▸ WHAT YOU ARE ASKED TO DO
Reproduce the text of every record below word for word, leaving out the pictures.

··· RECORDS TO USE

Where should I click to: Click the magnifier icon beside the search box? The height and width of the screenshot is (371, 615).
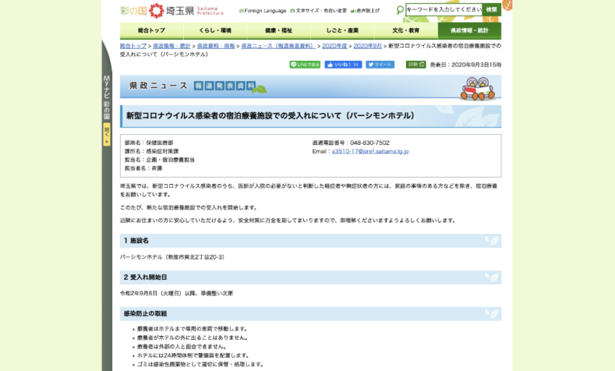coord(400,10)
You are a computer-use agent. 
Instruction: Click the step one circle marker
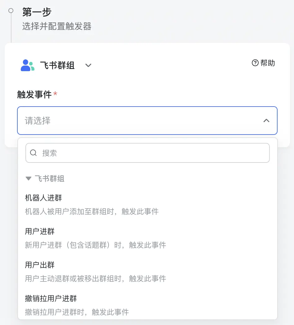11,11
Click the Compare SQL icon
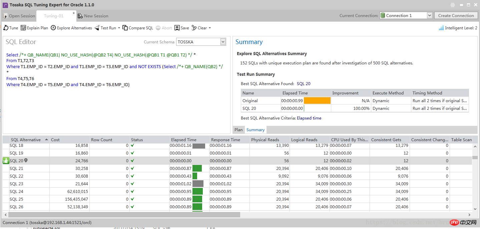The image size is (480, 229). pos(125,28)
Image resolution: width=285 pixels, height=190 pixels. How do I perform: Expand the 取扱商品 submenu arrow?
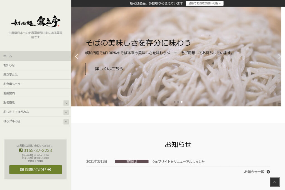(66, 103)
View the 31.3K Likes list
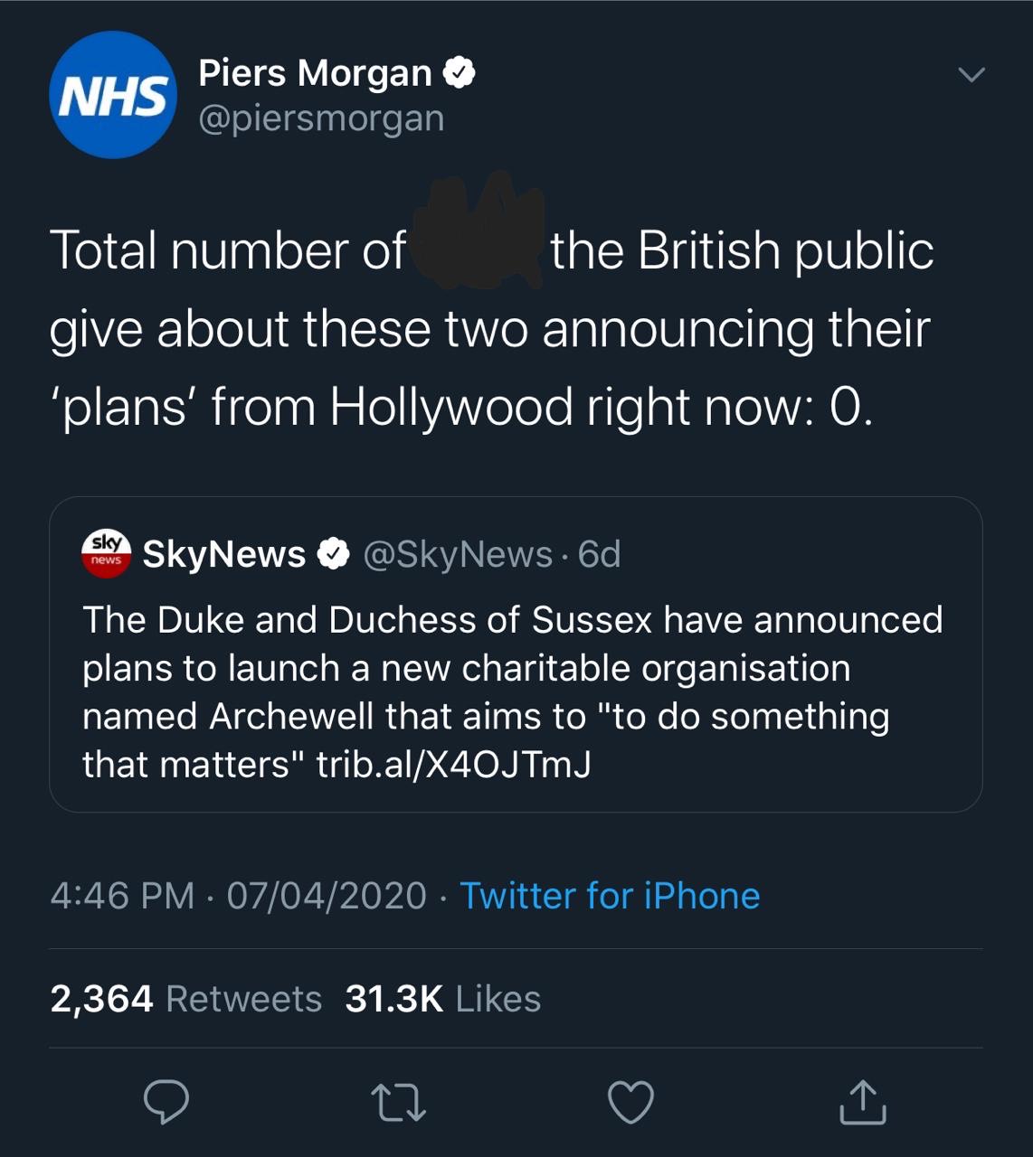 pos(442,999)
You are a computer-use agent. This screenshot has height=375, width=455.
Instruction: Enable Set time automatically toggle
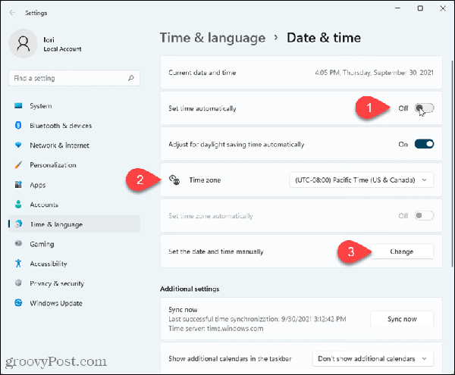click(424, 109)
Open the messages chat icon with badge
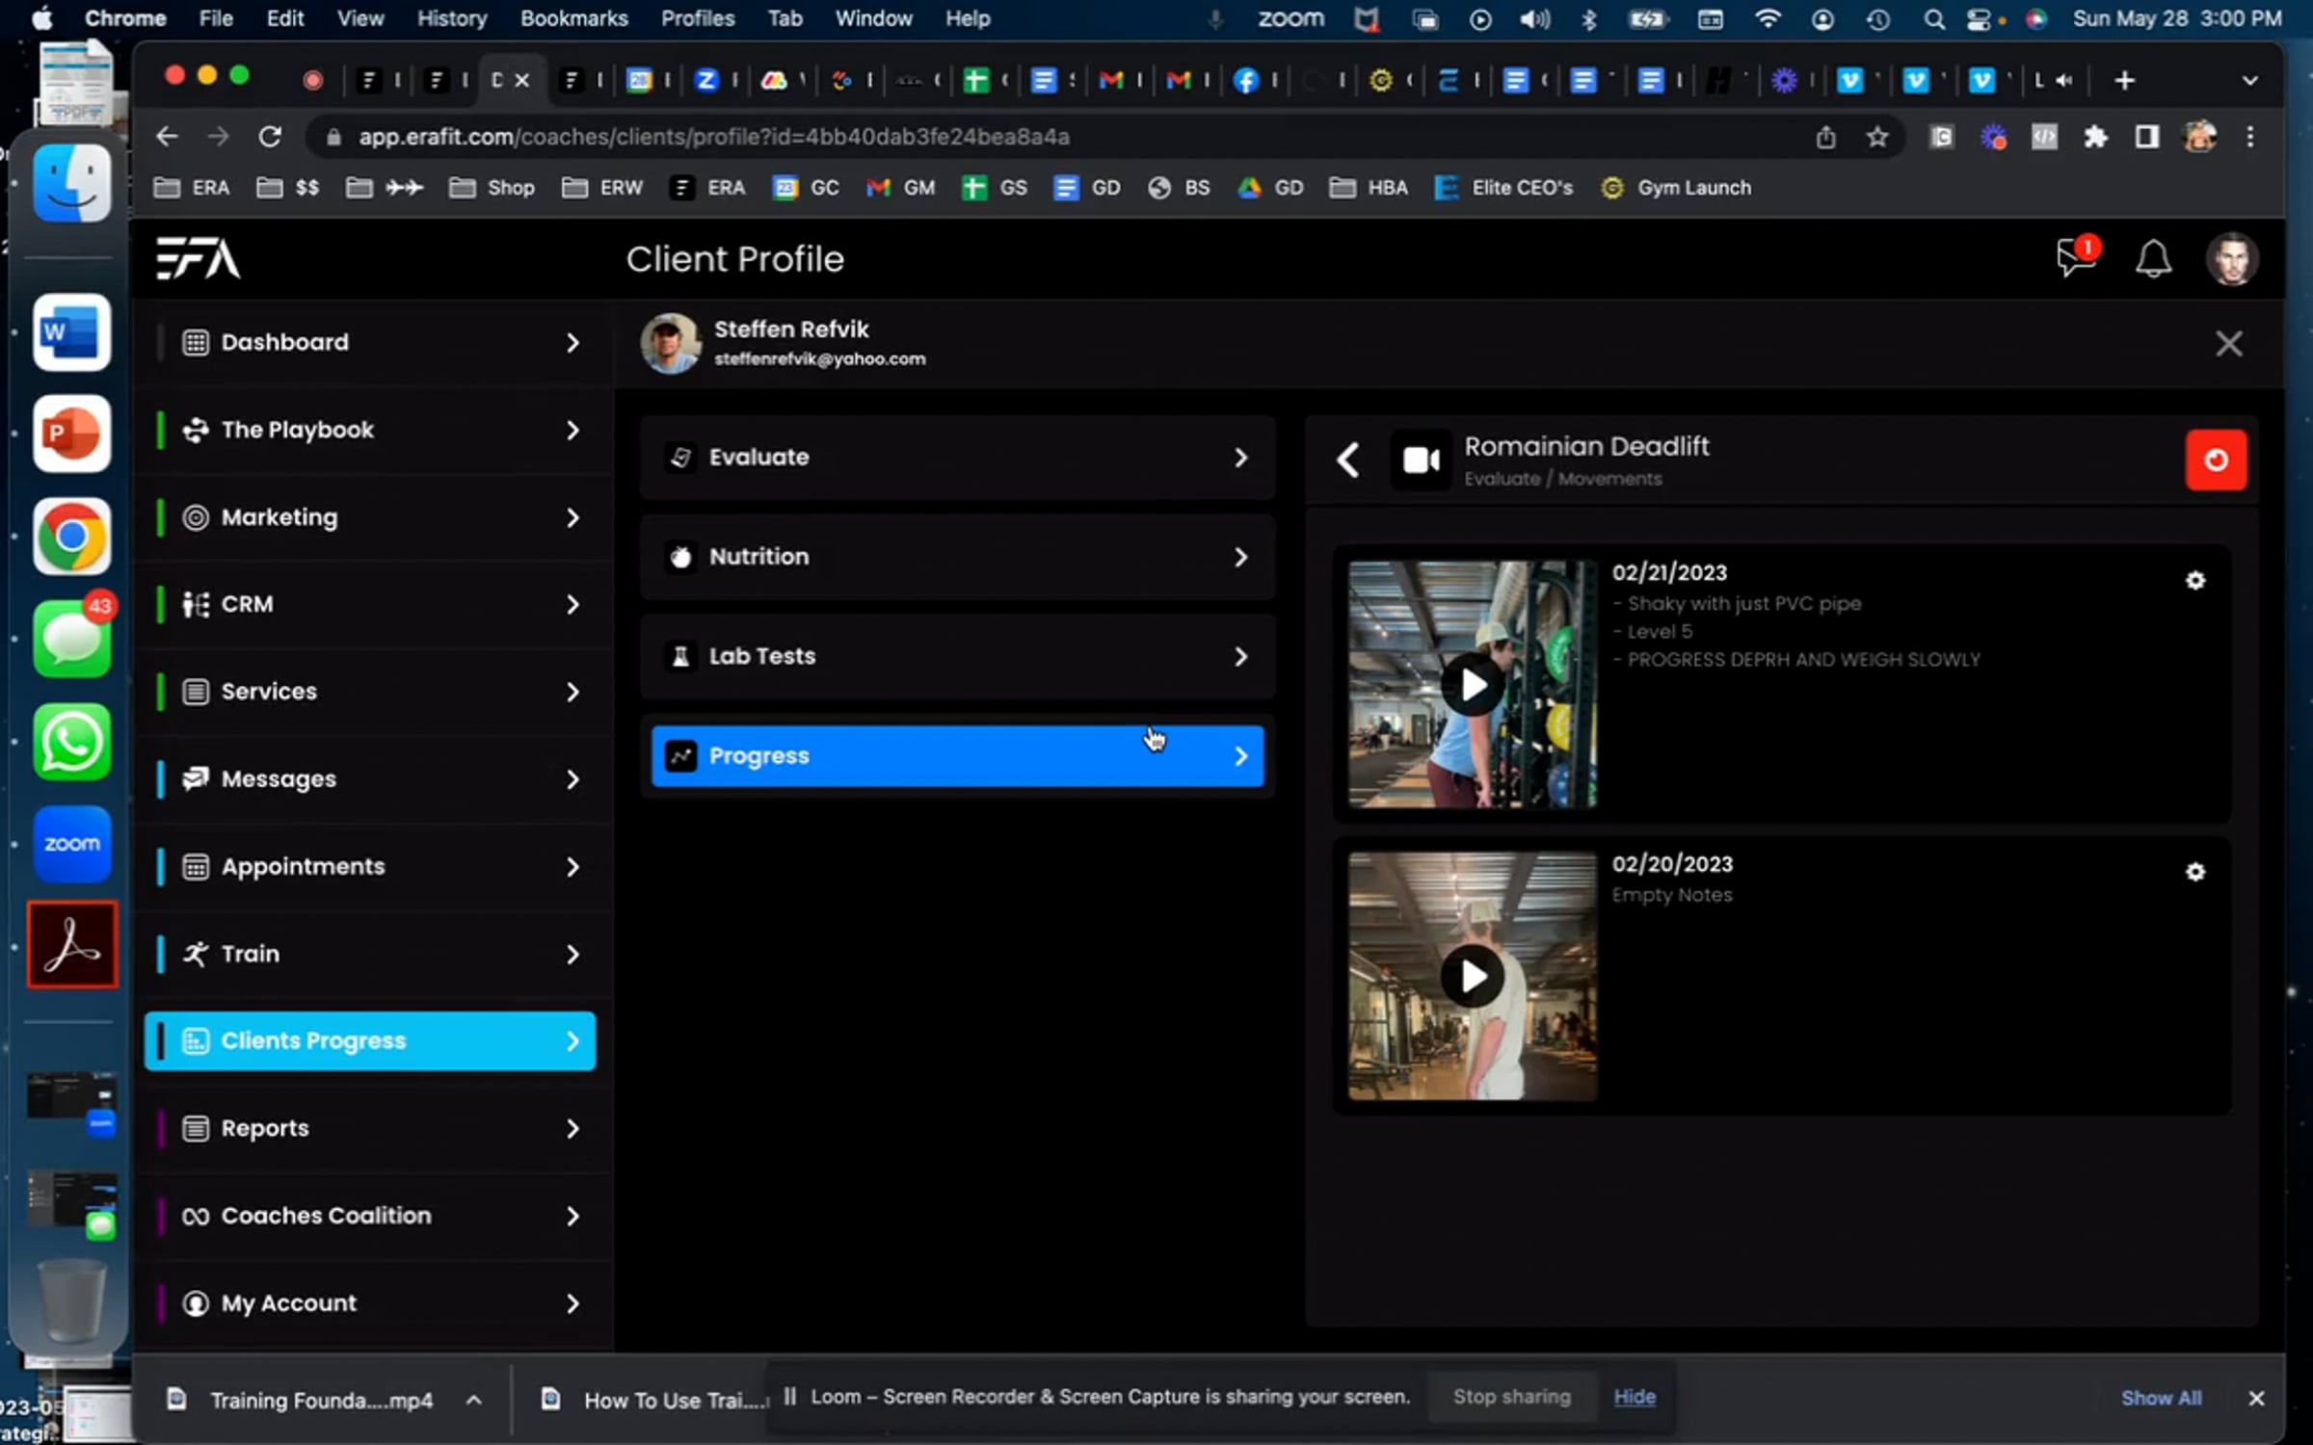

······

▸ CORRECT RESPONSE
Where should I click to: Click the magnifier icon beside the search box? The height and width of the screenshot is (371, 615).
coord(400,10)
You are a computer-use agent. 
Instruction: Click the step one circle marker
11,11
Click the Compare SQL icon
The image size is (480, 229). pos(125,28)
Image resolution: width=285 pixels, height=190 pixels. How do I perform: Expand the 取扱商品 submenu arrow?
(66, 103)
View the 31.3K Likes list
 pos(442,999)
You are a computer-use agent. This screenshot has height=375, width=455.
Instruction: Enable Set time automatically toggle
click(424, 109)
Open the messages chat icon with badge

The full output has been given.